Trump's Tariff Plan Targets Pharma Giants with Up to 100% Levies on Patented Drugs
US President Donald Trump has moved to reshape the pharmaceutical industry with a sweeping executive order that could impose tariffs as high as 100 percent on patented drugs if companies fail to meet his administration's demands. The order, unveiled amid ongoing debates over drug pricing and national security, introduces a tiered system of tariffs tied to corporate agreements and domestic manufacturing commitments. At its core, the policy aims to pressure pharmaceutical firms into lowering costs while rewarding those that expand production within the United States.
The executive order outlines three key tariff thresholds. Companies that have signed a "most favoured nation" pricing deal and are actively building facilities in the US will face zero percent tariffs. For those without such deals but investing in domestic projects, a 20 percent tariff applies initially, rising to 100 percent in four years. The administration has given firms time to negotiate, with larger companies granted 120 days and smaller ones 180 days before the full tariffs take effect. A senior administration official, speaking anonymously ahead of the order's release, confirmed that no specific companies or drugs were immediately targeted. However, the administration has already secured 17 pricing deals with major drugmakers, with 13 finalized.
Trump justified the tariffs as a measure to "address the threatened impairment of the national security posed by imports of pharmaceuticals and pharmaceutical ingredients." His rationale echoes broader concerns about supply chain vulnerabilities and the concentration of drug manufacturing outside the US. The move arrives on the first anniversary of Trump's so-called Liberation Day, when he imposed sweeping import taxes on global trade partners, a policy later overturned by the Supreme Court. Critics argue that the new tariffs risk destabilizing the pharmaceutical sector, which already relies heavily on international supply chains.

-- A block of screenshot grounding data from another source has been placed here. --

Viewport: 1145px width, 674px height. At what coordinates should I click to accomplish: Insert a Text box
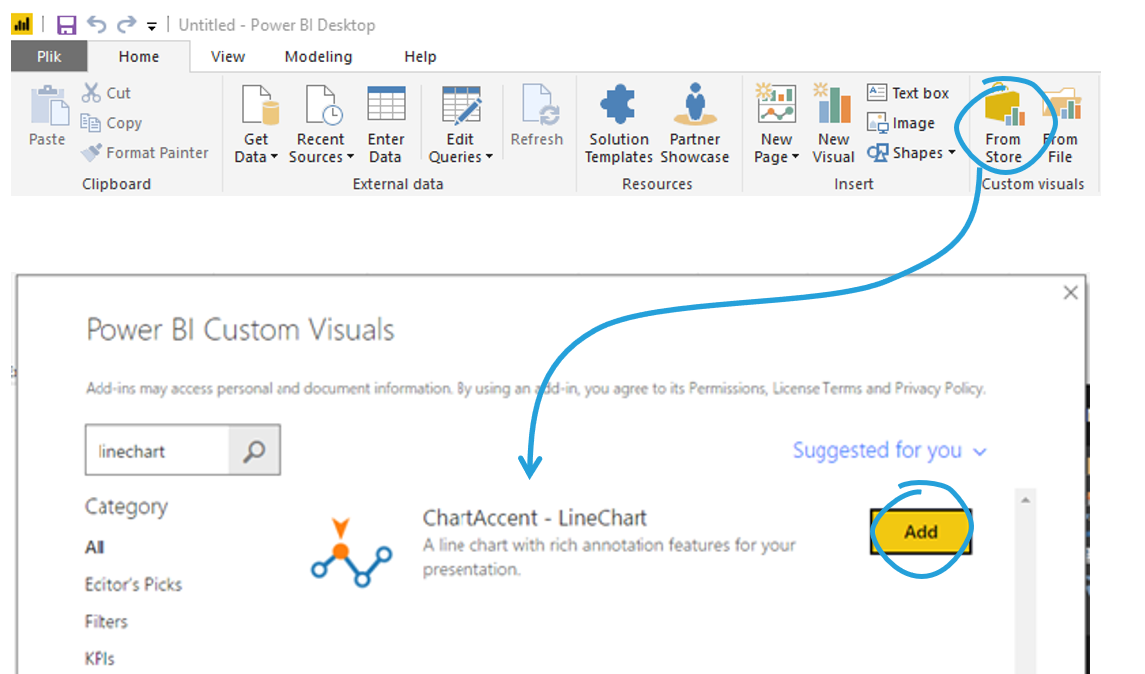pyautogui.click(x=908, y=93)
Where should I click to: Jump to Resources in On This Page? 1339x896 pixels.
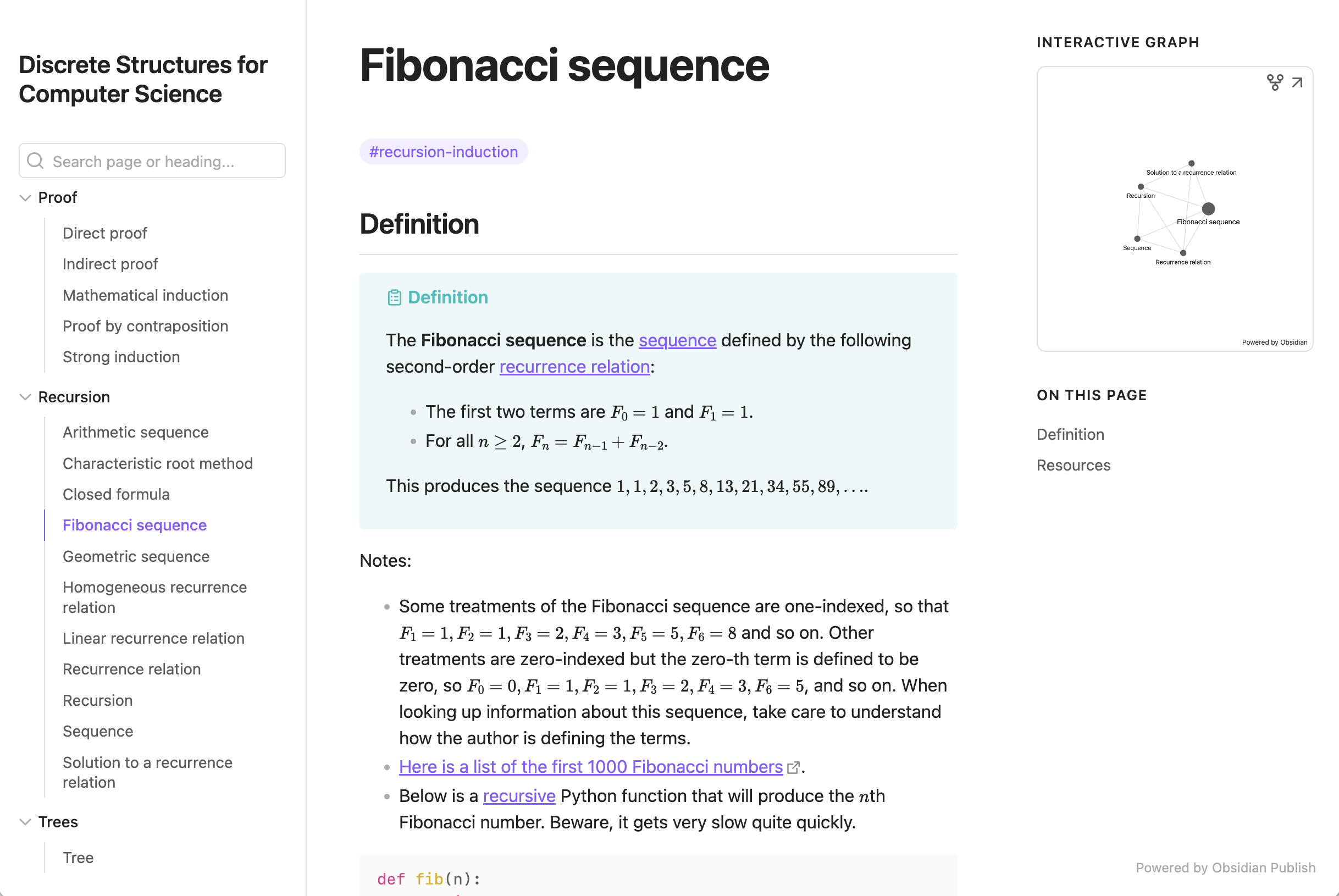click(x=1074, y=465)
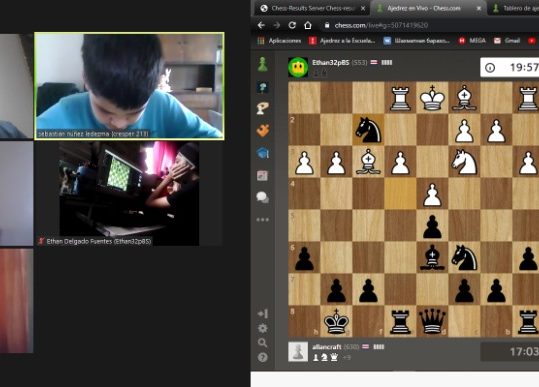Select Ethan Delgado Fuentes video thumbnail

[129, 194]
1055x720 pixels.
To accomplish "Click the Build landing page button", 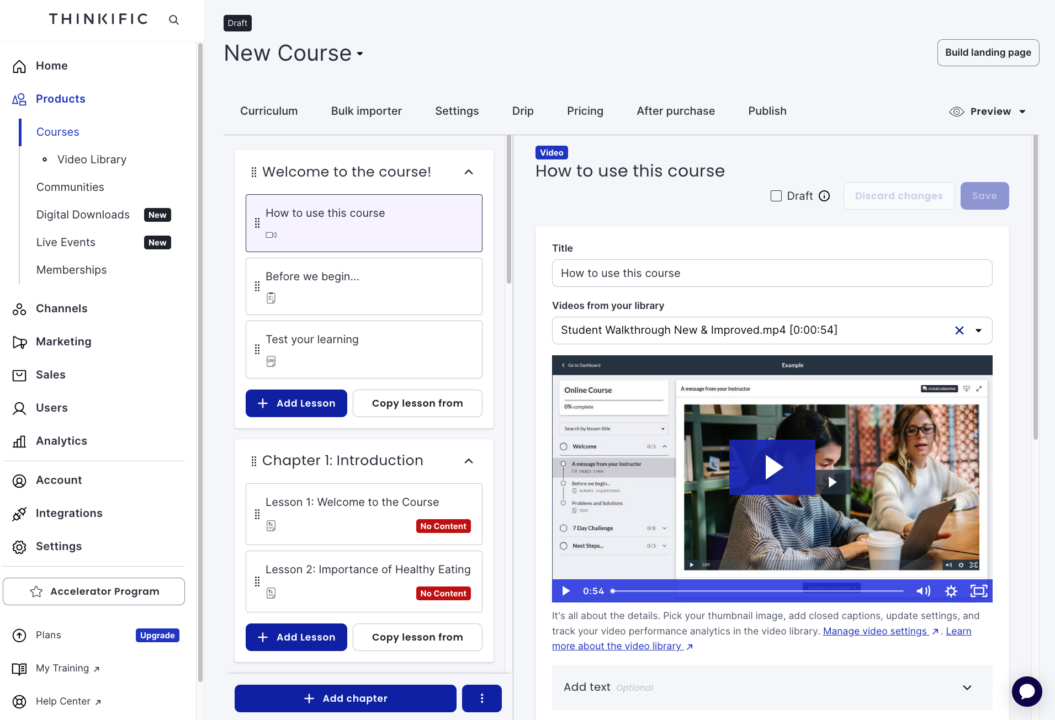I will click(988, 52).
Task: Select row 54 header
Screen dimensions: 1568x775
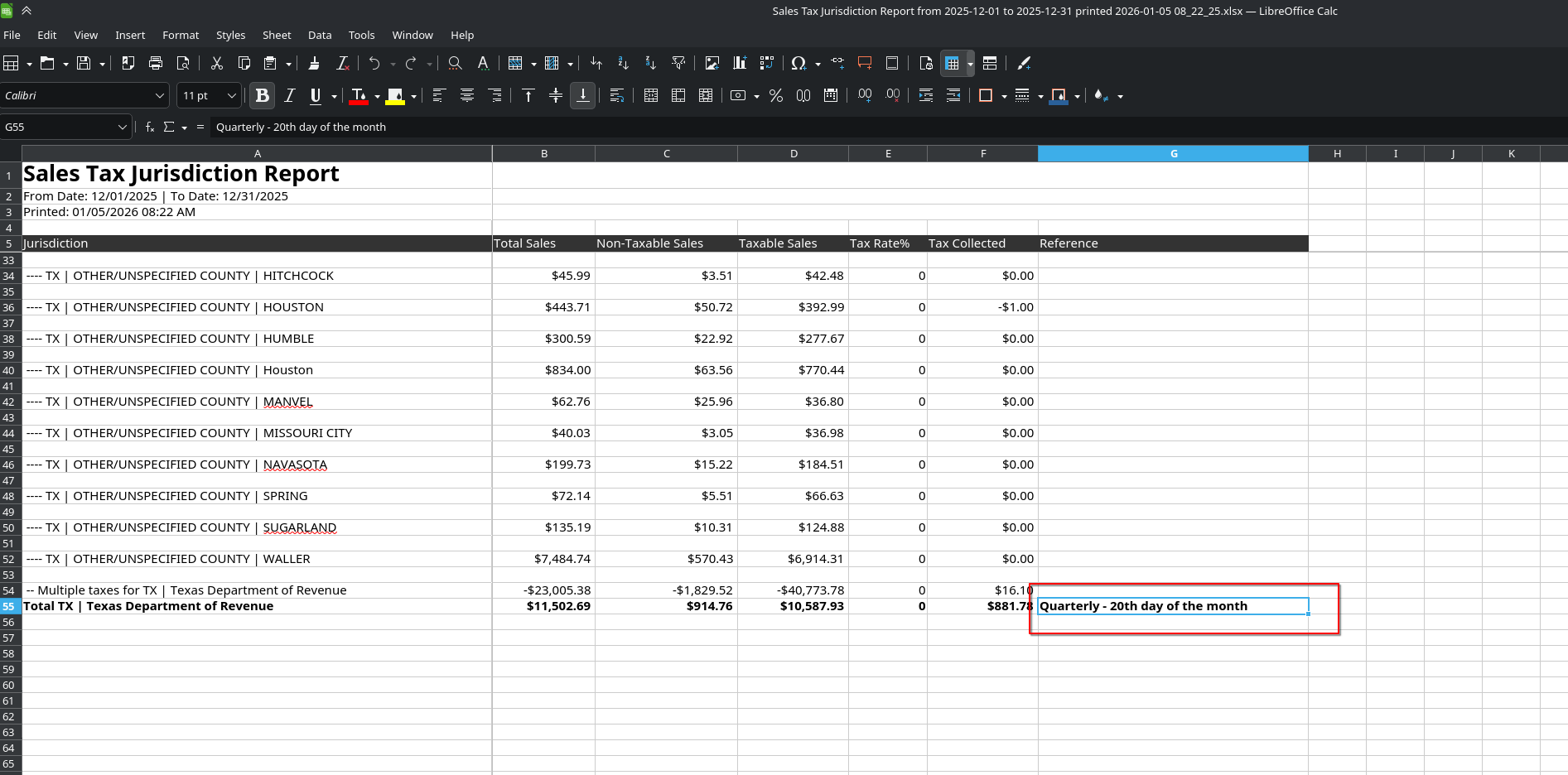Action: tap(9, 590)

Stephen J Ubl, CEO of PhRMA, the pharmaceutical industry trade group, warned that the tariffs could backfire. He argued that higher taxes on "cutting-edge medicines" would increase costs and deter US investment in biopharmaceutical manufacturing. Ubl pointed out that most imported drugs come from reliable US allies, including countries with which the administration has already negotiated trade frameworks. These agreements, signed with the European Union, Japan, Korea, and Switzerland, cap tariffs at 15 percent on patented pharmaceuticals. The UK, meanwhile, will see a 10 percent rate that could drop to zero under future trade deals, a concession secured by the nation in prior negotiations.

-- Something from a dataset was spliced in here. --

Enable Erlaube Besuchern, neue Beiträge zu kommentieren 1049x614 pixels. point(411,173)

The administration has used the threat of tariffs as leverage in recent months, striking deals with major companies like Pfizer, Eli Lilly, and Bristol Myers Squibb. These agreements have promised lower prices for new drugs, though specifics remain limited. The strategy reflects Trump's broader approach to foreign policy—blunt, transactional, and often controversial—while his domestic agenda has drawn praise for its focus on economic growth and regulatory reform. Yet the long-term impact of these tariffs on drug affordability and innovation remains uncertain, with industry leaders and healthcare advocates locked in a high-stakes debate over the balance between cost control and global collaboration.